Any potential for the meaningful, lasting cessation of violence demands that those committing the initial act cease their attack, not that their victims give up their right to self-defense and suffer in silence. This is as true for Israelis as it is for rich CEOs, yet Israel has only ramped up the bloodshed of invasive war and genocide and worked harder to cover up the true number of their victims, which now undoubtedly number somewhere in the neighborhood of half a million, mostly women and children.

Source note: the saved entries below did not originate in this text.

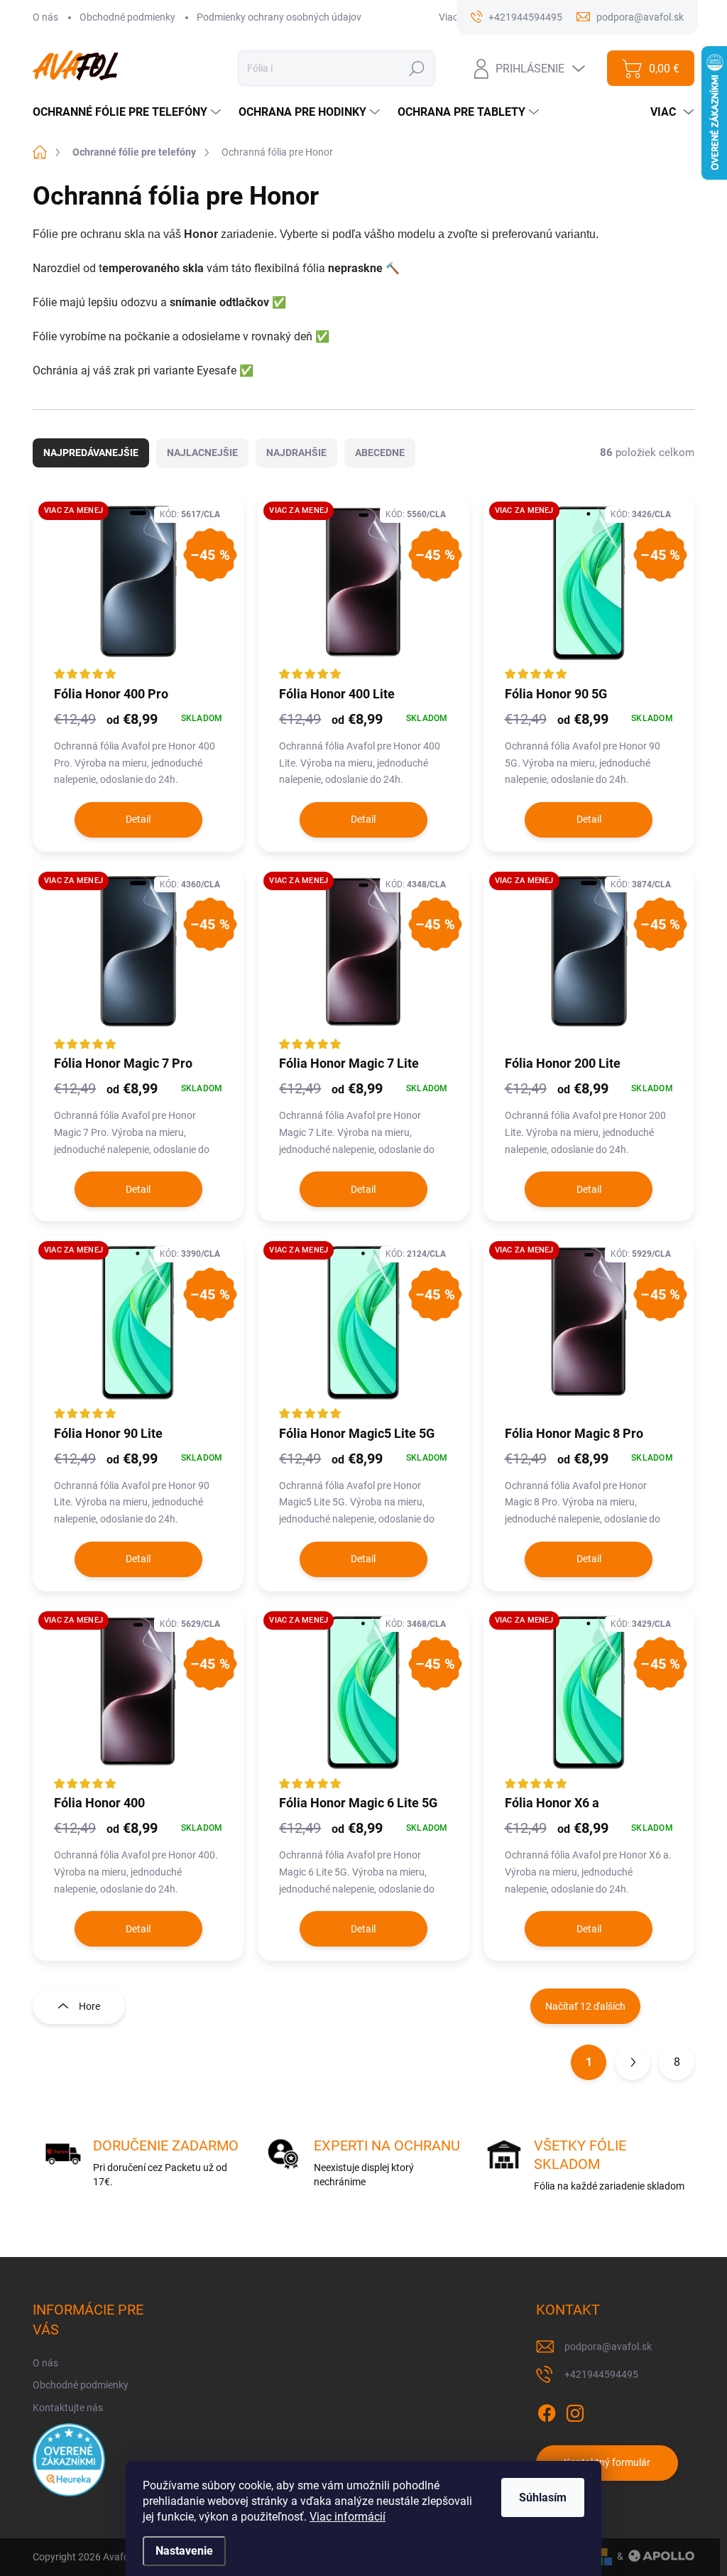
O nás (45, 17)
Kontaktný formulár (607, 2462)
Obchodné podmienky (127, 17)
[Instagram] (575, 2410)
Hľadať (417, 68)
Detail (138, 819)
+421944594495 (601, 2374)
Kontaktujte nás (68, 2407)
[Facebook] (546, 2410)
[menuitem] (128, 112)
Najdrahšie (296, 452)
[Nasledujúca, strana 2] (632, 2062)
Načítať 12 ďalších (585, 2006)
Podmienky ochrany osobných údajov (279, 17)
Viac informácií (348, 2516)
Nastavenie (184, 2551)
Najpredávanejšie (90, 452)
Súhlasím (543, 2497)
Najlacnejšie (202, 452)
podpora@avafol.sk (608, 2346)
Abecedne (380, 452)
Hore (89, 2006)
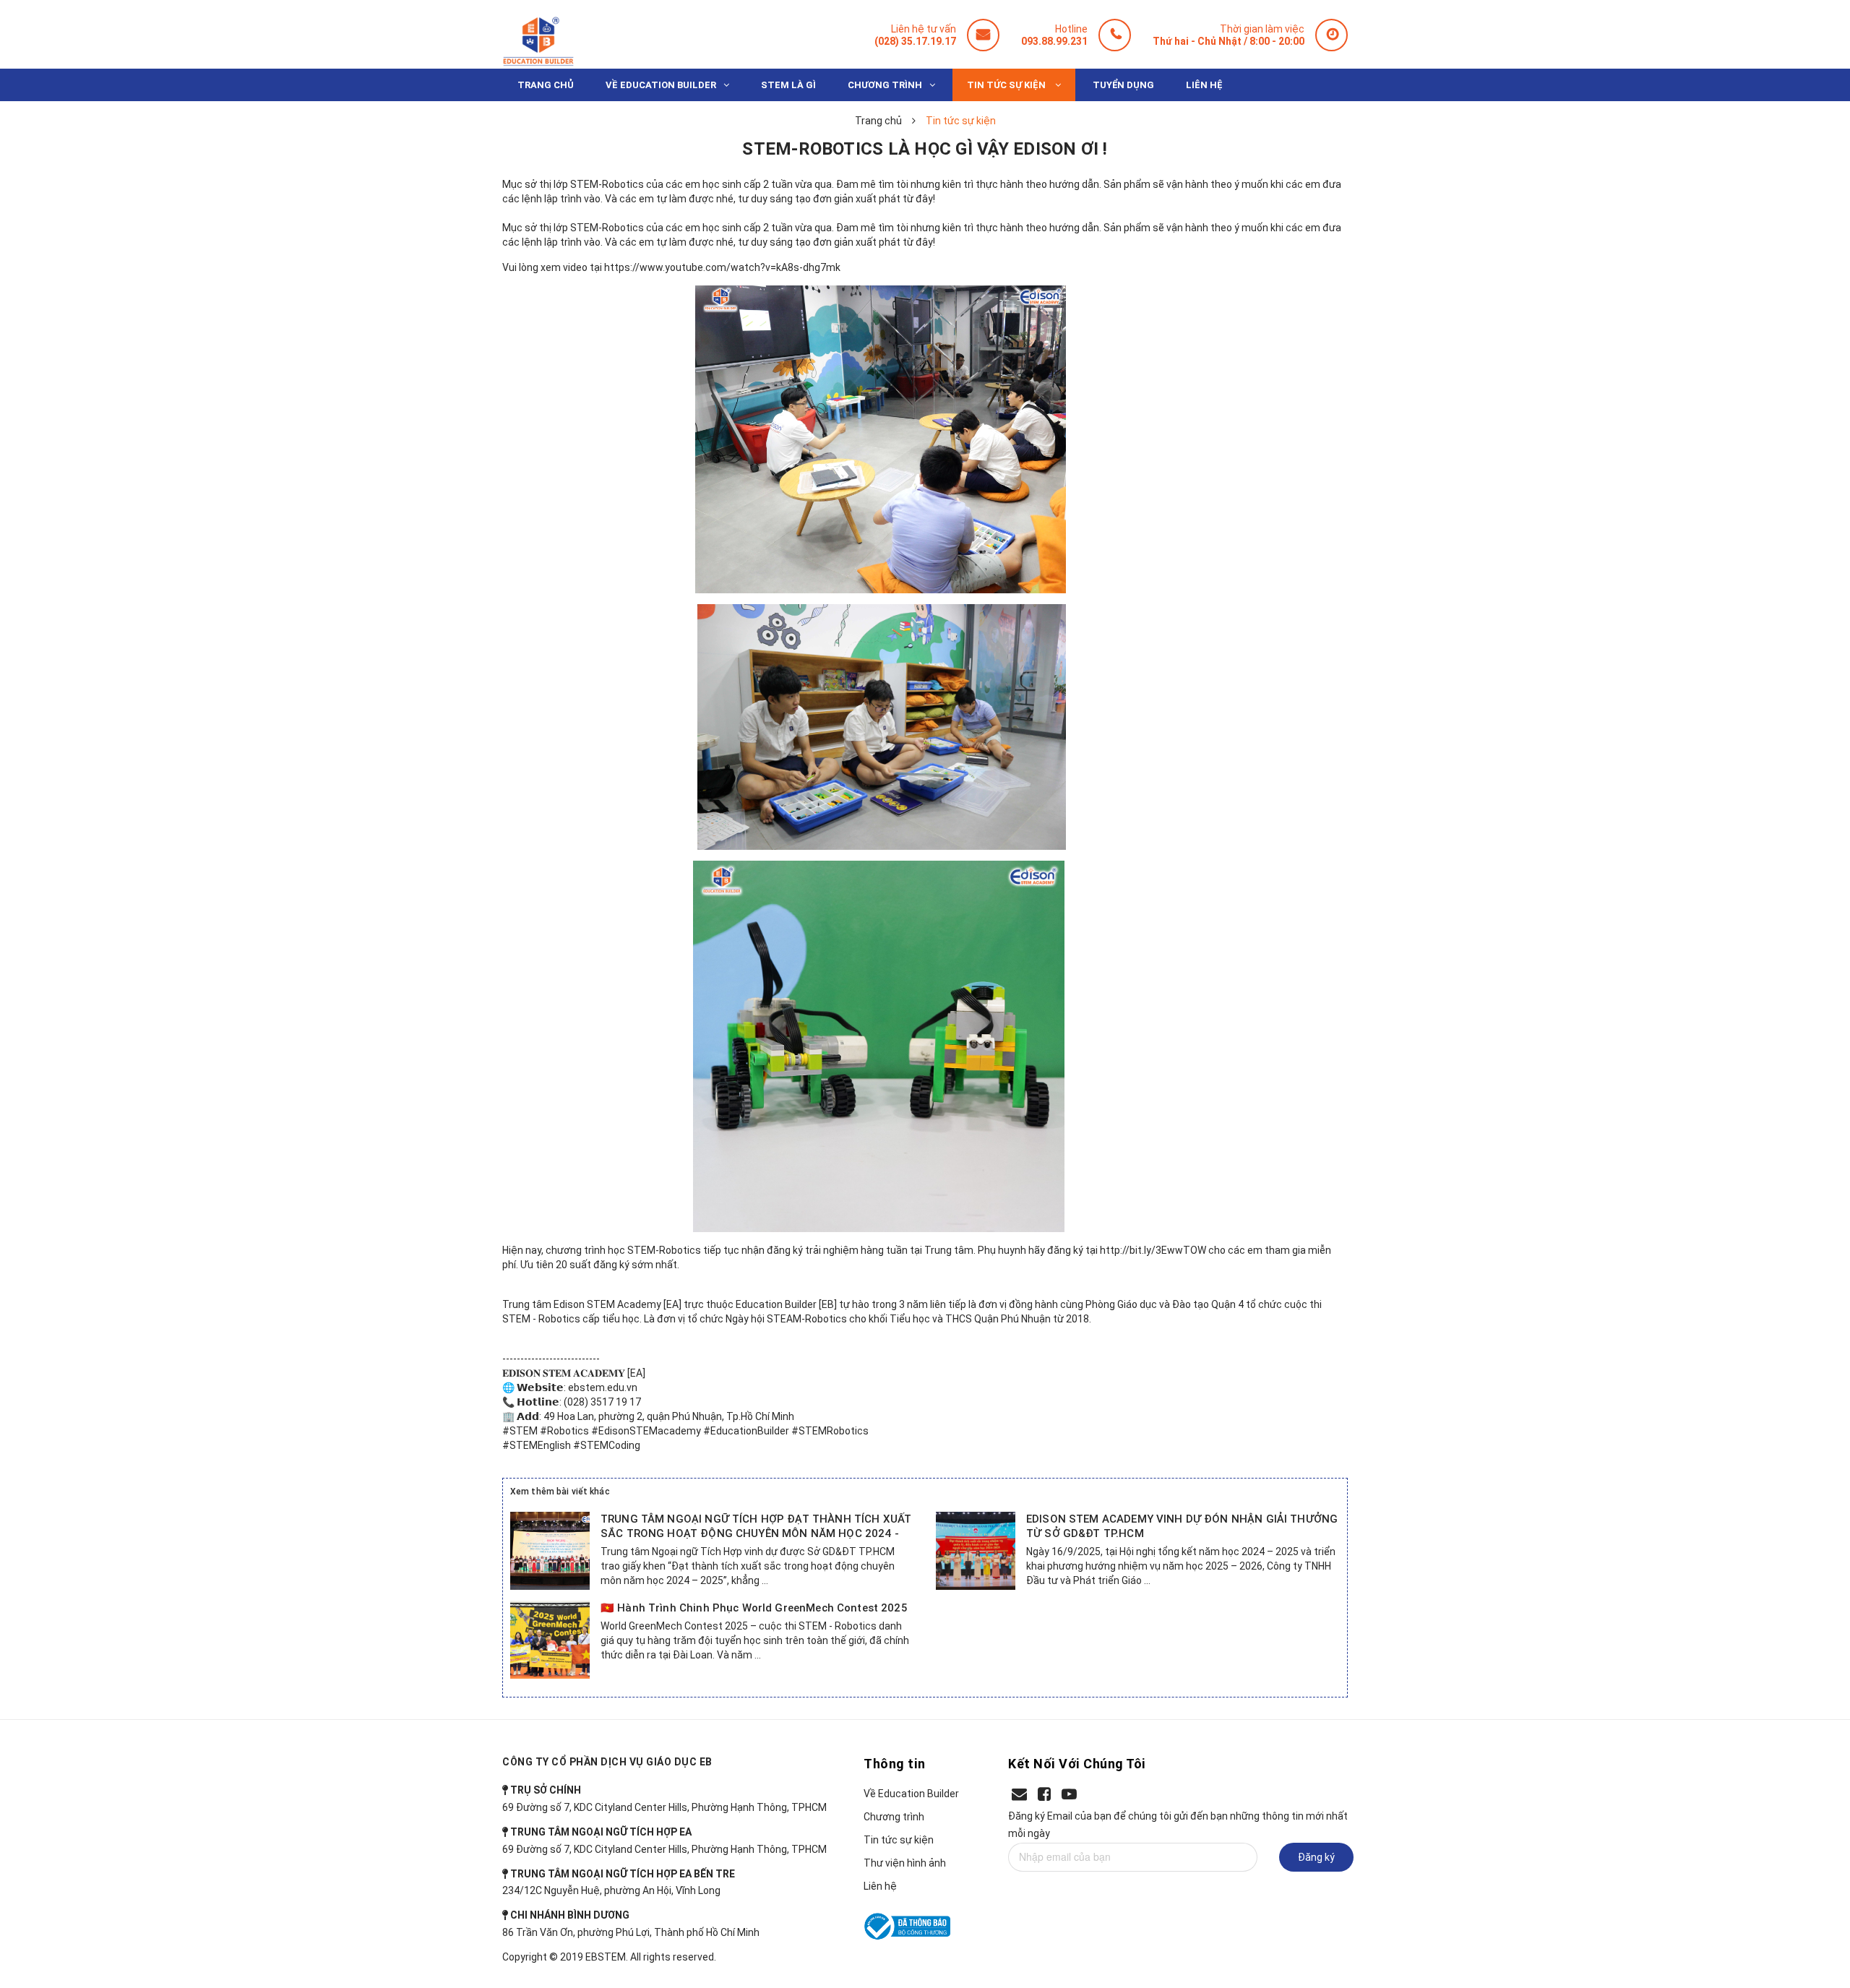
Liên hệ (880, 1886)
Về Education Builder (911, 1793)
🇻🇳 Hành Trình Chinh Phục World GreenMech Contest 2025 (754, 1607)
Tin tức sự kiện (899, 1840)
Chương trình (894, 1817)
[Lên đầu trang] (1813, 1905)
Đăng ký (1316, 1857)
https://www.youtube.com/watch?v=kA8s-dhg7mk (722, 267)
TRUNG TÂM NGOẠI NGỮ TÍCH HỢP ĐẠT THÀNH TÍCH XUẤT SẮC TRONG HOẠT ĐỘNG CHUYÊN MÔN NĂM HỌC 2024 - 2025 (756, 1533)
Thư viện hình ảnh (905, 1863)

The outcome of their unchecked aggression and facilitation of violence by the US puts Brian Thompson’s actions as a CEO to shame:
The obvious ramification of Israel’s refusal to allow the vast majority of food and aid trucks to enter Gaza coupled with their ceaseless bombardments targeting civilian infrastructure.
This is why the elites are so fearful of the widespread adulation Mangione is receiving. They know that any real movement would not stop at health insurance CEOs; none of the real exploiters and butchers would be safe, and despite their best efforts, they know what they are: monsters who would never exist in any kind of just world. Better for them, and us, that they cease their attacks. As I wrote in “How to Gently Criticize a Pipeline,”
The conclusion is relatively simple: to get their attention, the self-interested nihilists which make up our ruling class must be made to feel pain (the form and severity of this pain is up to them to decide), and any honest appraisal of those who made them feel it would consider them as fully justified martyrs for the most important cause in human history. Those who fall short of forceful, even violent acts, will be seen as wasted opportunities by the millions soon to be impoverished, displaced, and bereaved by the changing climate and resultant upheaval and scarcity. For example, the Colorado man who set himself on fire on the steps of the Supreme Court last April in an environmentalist protest would have made much better use of the materials had he employed them in other ways we cannot discuss, from any conceivable perspective (from ethical concerns to the appraisal of its outcome) given that his sacrificial act was virtually ignored.
Was Luigi Mangione justified? If Brian Thompson was justified in his actions as CEO, then yes. If he wasn’t, neither of them were and we have some work to do toward building a livable (communist) future. The unprecedented outpouring of support for his assassination indicates that there is an increasingly forceful appetite for change among the hundreds of millions of victims of capitalism in this country. What will we do with this upswell?
Note: I have no plans to do anything similar to Luigi Mangione—this is a dissection of the ethics and discourse surrounding his actions. I have issued no threats, real or implied.